Pemerintah berharap tingkatkan volume ekspor CPO

SAHAM.NEWS, JAKARTA – Pemerintah berharap pada hasil Preferential Trade Agreement (PTA) mendatang yang dibahas antara indonesia dengan nigeria. Hasil dari PTA ini akan menentukan nilai volume ekspor CPO ke nigeia yang sebesar 500 juta ton.

“Pemerintah saat ini sedang berusaha menyelesaikan PTA dengan nigeria, dimana bila tarif bea masuk turun lagi maka ekspor CPO meningkat 500juta ton ke Nigeria”, ujar Harry Purwanto, Duta Besar RI untuk Nigeria.

Berdasarkan data Kementerian Perdagangan (Kemendag), ekspor CPO Indonesia ke Nigeria memang sedang mengalami penurunan 83,33% dari 191,4 juta ton menjadi hanya 31,9 juta ton untuk periode 2014-2016. Sedangkan untuk periode Januari-April 2017 hanya berkisar 8,7 juta ton.

Nilai total perdagangan antar kedua negara selama periode Januari-November 2017 tercatat sebesar US$1,49 miliar dengan pihak Indonesia yang mengalami defisit perdagangan senilai US$859,6 juta.

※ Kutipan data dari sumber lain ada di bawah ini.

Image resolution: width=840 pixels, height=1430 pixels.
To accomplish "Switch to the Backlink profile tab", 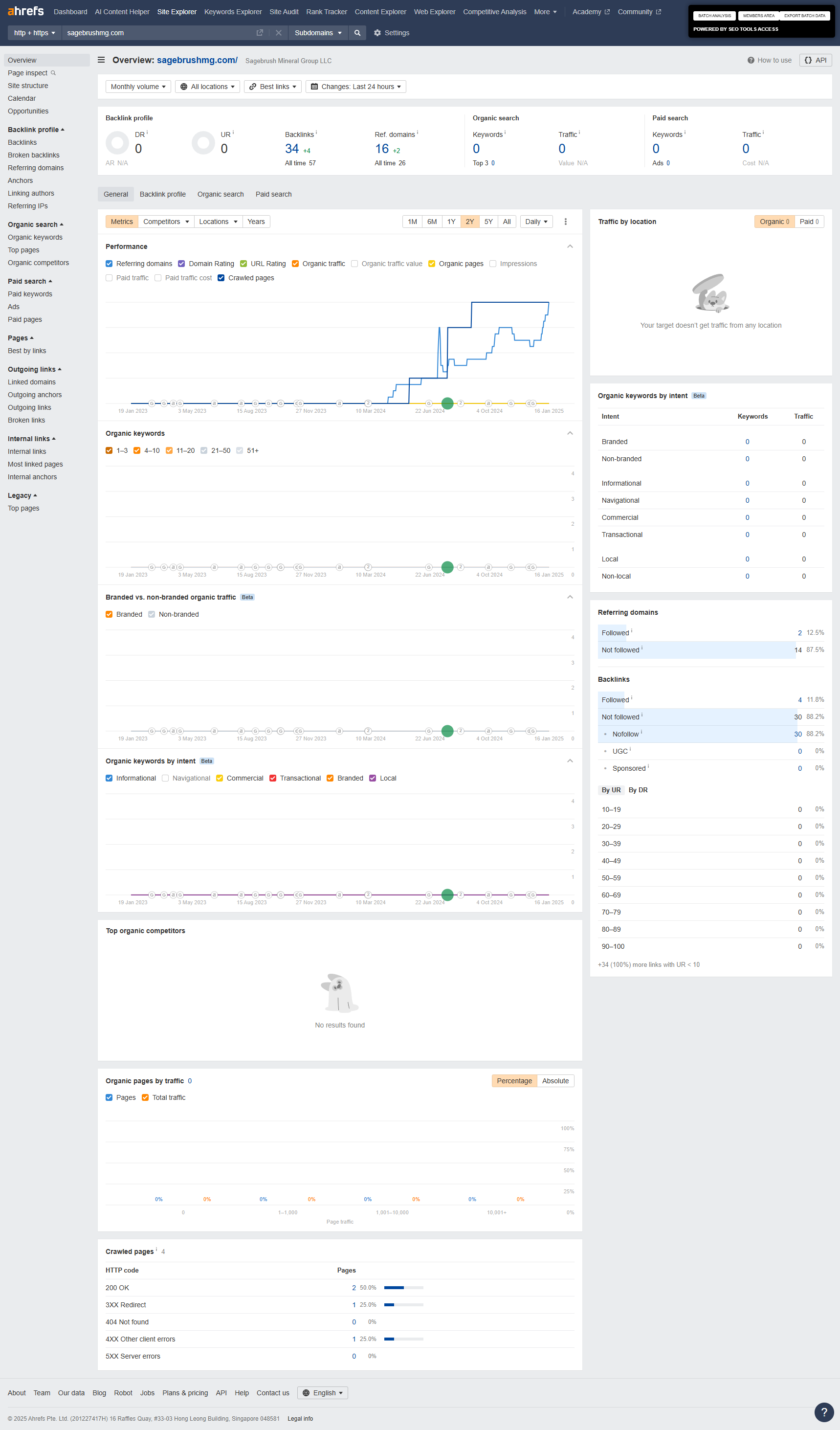I will click(x=163, y=194).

Pemerintah sendiri telah aktif melakukan diskusisejak 2017 mengenai penurunan tarif dan penghapusan hambatan non tarif di Nigeria dan negara-negara Afrika Barat lainnya. Selain pembahasan CPO, pemerintah juga membahas peningkatan efisiensi perdagangan migas bagi kedua negara, rencananya mekanisme perdagangan migas akan dilakukan langsung tanpa perantara pihak ketiga (direct oil trade).